*WHAT IS BEING ASKED*
Tally the lines below that hold the string "Bプロテイン", and report the tally by itself.

*EXERCISE MATERIALS*
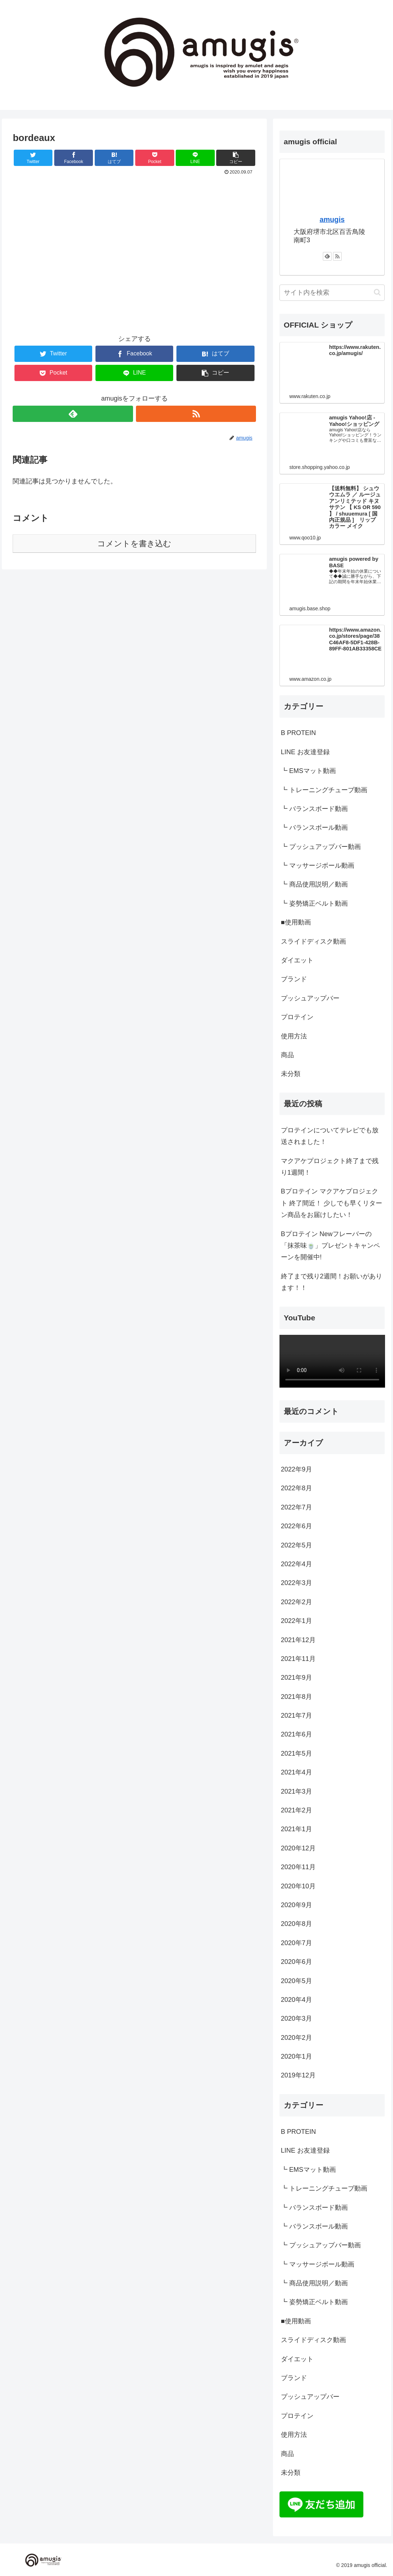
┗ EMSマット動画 (308, 770)
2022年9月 (296, 1469)
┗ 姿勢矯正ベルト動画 (314, 903)
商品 (287, 1055)
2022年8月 (296, 1488)
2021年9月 (296, 1677)
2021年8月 (296, 1696)
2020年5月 (296, 1981)
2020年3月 (296, 2018)
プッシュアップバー (310, 998)
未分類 (290, 1073)
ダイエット (297, 960)
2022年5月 (296, 1545)
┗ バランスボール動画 (314, 827)
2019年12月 (298, 2075)
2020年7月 (296, 1943)
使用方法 (294, 1036)
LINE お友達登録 (305, 752)
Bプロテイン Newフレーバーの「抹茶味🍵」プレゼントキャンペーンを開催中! (330, 1245)
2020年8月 (296, 1923)
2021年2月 (296, 1810)
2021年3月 (296, 1791)
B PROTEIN (298, 732)
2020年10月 (298, 1886)
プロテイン (297, 1017)
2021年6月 (296, 1734)
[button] (377, 292)
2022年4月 (296, 1564)
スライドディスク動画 (313, 941)
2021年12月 (298, 1640)
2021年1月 (296, 1829)
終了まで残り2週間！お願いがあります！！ (331, 1282)
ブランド (294, 979)
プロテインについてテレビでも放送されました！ (330, 1136)
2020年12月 (298, 1848)
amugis (332, 219)
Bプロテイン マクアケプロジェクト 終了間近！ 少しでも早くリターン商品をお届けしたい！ (331, 1203)
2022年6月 (296, 1526)
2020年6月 (296, 1961)
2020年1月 (296, 2056)
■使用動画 (296, 922)
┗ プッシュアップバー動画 (321, 846)
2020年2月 (296, 2037)
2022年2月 (296, 1602)
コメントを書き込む (134, 543)
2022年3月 (296, 1582)
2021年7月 (296, 1715)
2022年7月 (296, 1507)
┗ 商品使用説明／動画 (314, 884)
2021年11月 (298, 1658)
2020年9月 (296, 1905)
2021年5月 (296, 1753)
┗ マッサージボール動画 (317, 865)
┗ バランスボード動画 (314, 808)
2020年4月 (296, 1999)
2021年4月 (296, 1772)
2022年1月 (296, 1620)
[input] (332, 293)
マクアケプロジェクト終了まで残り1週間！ (330, 1166)
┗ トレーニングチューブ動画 (324, 790)
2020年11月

*OUTPUT*
2